After the Trio, the minuet usually returns, often without significant alteration, to round off the movement. This ABA (Minuet – Trio – Minuet) structure is characteristic of the minuet and trio form and offers a sense of balance and symmetry.
The third movement serves multiple roles within the symphony as a whole. It acts as a palette cleanser between the often dramatic first and second movements and the usually fast-paced final movement, but it also adds its own layer of emotional and structural complexity to the symphony. As with the other movements of the “Haffner,” Mozart’s craftsmanship is evident in both the composition and orchestration, revealing a master at work.

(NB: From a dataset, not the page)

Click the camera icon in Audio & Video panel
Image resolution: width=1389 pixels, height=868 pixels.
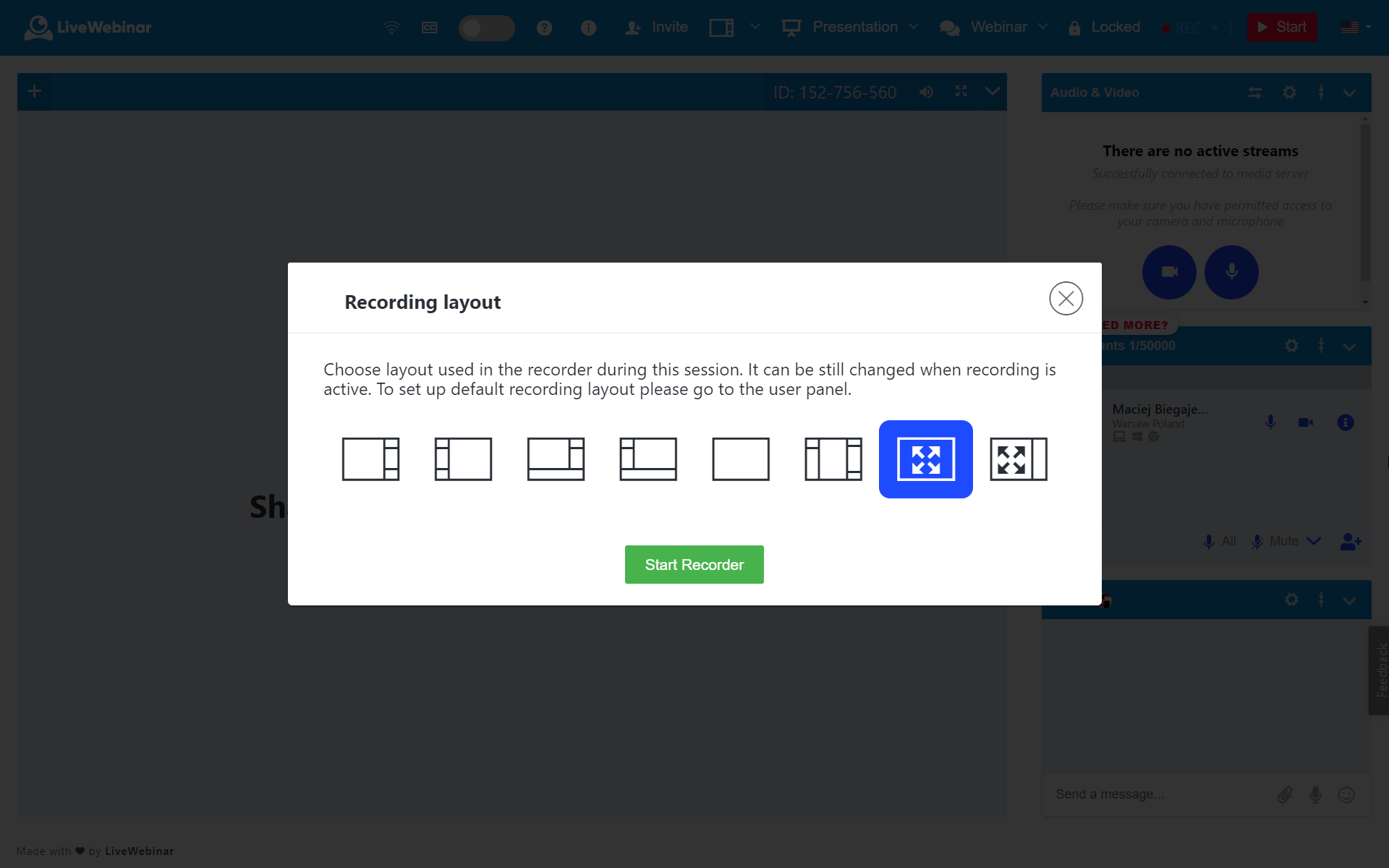(1168, 272)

The finale of Mozart’s Symphony No. 35 is generally a fast-paced finale that brings the symphony to a triumphant close. Often composed in a sonata-allegro or rondo form, this movement serves as a culmination of the musical and emotional journey initiated by the earlier movements. It frequently returns to the spirited, vivacious character found in the opening movement, offering a sense of symmetry and closure to the symphony as a whole.
The movement typically bursts forth with energetic themes, often characterized by rapid scales, arpeggios, or lively rhythmic patterns. The bright orchestration, full of strings, winds, and brass, contributes to the jubilant atmosphere. The rapid tempo and intricate rhythmic elements often give the movement a virtuosic flair, highlighting the technical skill of the orchestra.
The contrasting secondary themes or episodes, depending on the specific form used, usually maintain the overall high energy but might offer melodic or rhythmic contrasts. These sections serve to deepen the emotional content of the movement while providing a brief respite from the relentless forward drive.
As the movement progresses, it usually revisits earlier thematic material either in a recapitulation, in the case of a sonata-allegro form, or in recurring episodes if it’s a rondo. These returns often include variations, elaborations, or heightened dynamics that enhance their impact, creating a sense of growing excitement and momentum.
The finale often concludes with a coda that serves to wrap up not just the movement but the symphony as a whole. This is typically a place for Mozart to unleash a final burst of orchestral brilliance, tying together the various musical threads while providing a conclusive, satisfying end.